The neo classical guitar is a solo pick style using the amplified or acoustic guitar to play classical transcriptions, original works, and variations on international folk themes. During the eight years that I worked within this style, I was endorsed by the Gibson Guitar company and called "the new Segovia" by PBS. I released a CD called Kaleidophon: The Art of the Neo Classical Guitar.

I have mastered two more neo classical CDs called Virtuosity and Timeless that I hope to release soon.

AAJ: Tell me about some of the recordings and books you've done.

CA: My jazz recordings are The Vintage Tracks and Angel Blue—A Tour of Jazz. With my extensive writing background, I have also recorded the following CDs: The International Collection; Passages from the End of Autumn; Music from the Light; Christmas Wishes; Kaleidophon: The Art of the Neo Classical Guitar; and Lullabies for Parents. I have spent a huge amount of time developing educational concepts for jazz guitarists.
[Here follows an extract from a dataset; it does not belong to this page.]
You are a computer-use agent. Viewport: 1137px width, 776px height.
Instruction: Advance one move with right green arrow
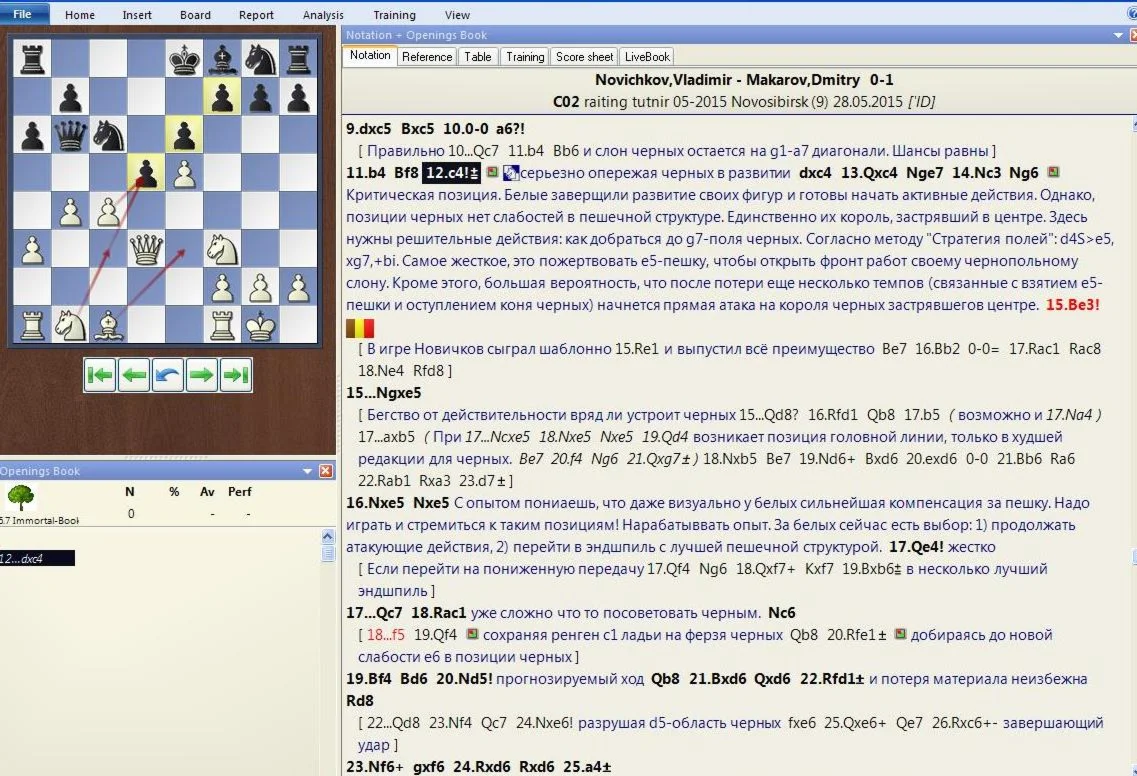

Some of my books are: The Six Secrets of Guitar Fingering; The Pathways of Guitar; Music Pursuing The Horizon; Mastering the Modes; Modular Phonetic Rhythm, The Foundation and Workbook 1; The Private Music Teacher's Guide Volume I—Lead sheets to Chuck Anderson's Tour of Jazz CD; and Unlocking the Guitar—Notes of the Neck.

AAJ: What's in the future in terms of recordings, books and performances?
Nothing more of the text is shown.